Hello, my name is Justin and live in the Dallas Fort Worth area. I have had many cats over the years but had been with out for a few. So, about six months ago I decided it was time for a new companion. 

My kittys name is Oto, he is primarily all white with black markings on his face with a solid black tail and is now just about 11 months old. He is an obsessively talkative kitty :fust which is kind of what leads me here to the forum. I look forward to learning some things and disscusing and sharing stories about these crazy little felines...

Well, just wanted to introduce myself and say hello.


----------



## marie73 (Jul 12, 2006)

Welcome, Justin!

I LOVE my little talker (Cleo)!! Although it doesn't sound as if she's quite as chatty as Oto. 

Pictures, please.


----------



## DFWKitteh (Sep 11, 2008)

The talking is pretty cute.... but sometimes can be just rediculous, he's a needed little kitty (actually not so little) but then again I wanted a companion :thumb . I think he's going to be a BIG boy.
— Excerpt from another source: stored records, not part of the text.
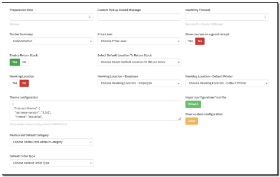Expand the Choose Price Level dropdown

pos(139,41)
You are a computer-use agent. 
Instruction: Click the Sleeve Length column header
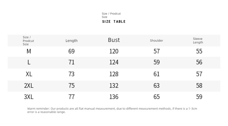click(198, 40)
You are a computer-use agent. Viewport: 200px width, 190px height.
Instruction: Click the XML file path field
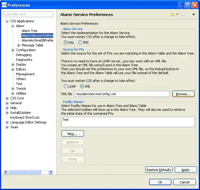click(x=122, y=94)
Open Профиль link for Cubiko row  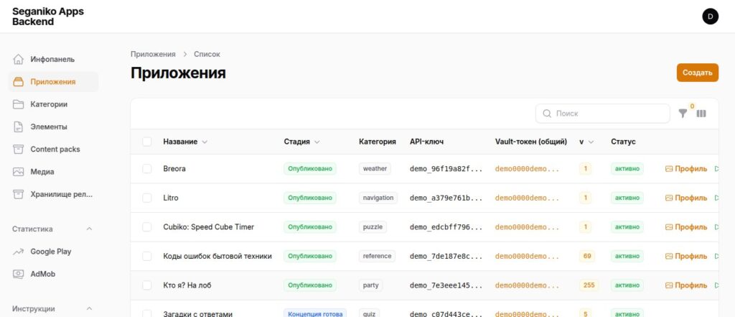pos(686,227)
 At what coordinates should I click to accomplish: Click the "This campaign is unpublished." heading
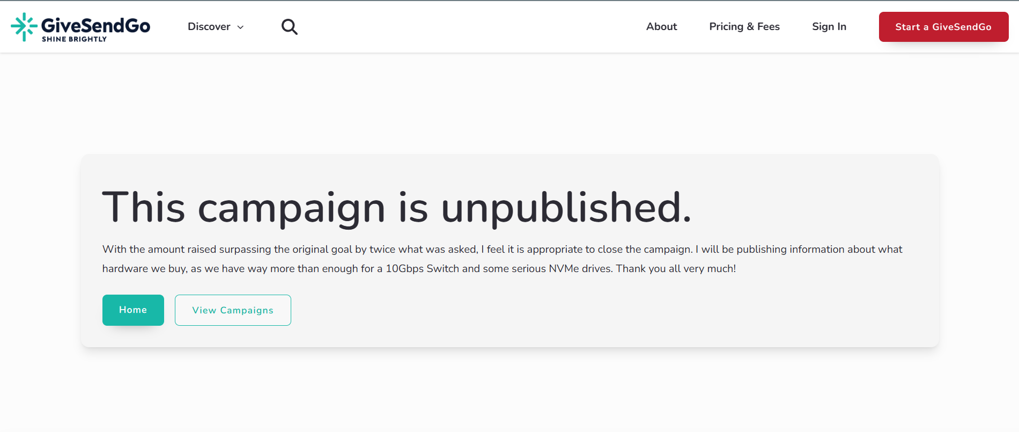pos(397,207)
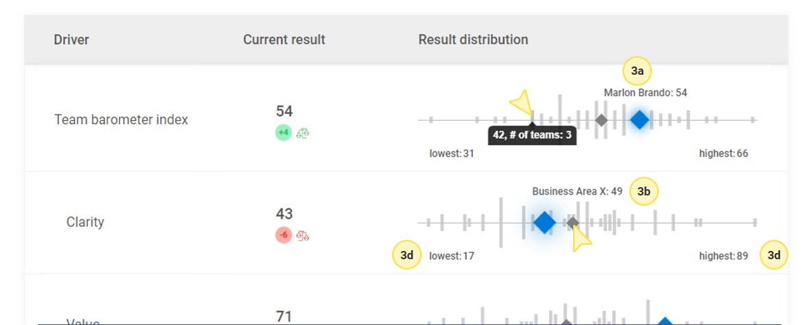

From the web cam so not the best quality


----------



## marie73 (Jul 12, 2006)

How cute! 

Cleo talks in her sleep and wakes herself up!


----------



## DFWKitteh (Sep 11, 2008)

Thanks, He's flatered.

ln her sleep, waking her self up....lol that's great ! Oto likes to talk more in my sleep, like if he thinks you should be up from a nap, wants you to turn on the faucet or just thinks he needs something in general. I have always had great personality cats but this one takes the cake.


----------



## WICatLover (Aug 25, 2008)

My two little furballs like to wake me up at 3 or 4 in the morning because they are either a) thirsty and want me to turn on the bathroom faucet or b) lonely and want a snuggle. This is all fine for them but not for the staff member whose alarm will go off in 2 or 3 hours. LOL


----------



## DesnBaby (Apr 18, 2004)

!  Oto is a cutie, especially like his black spot on his back.


----------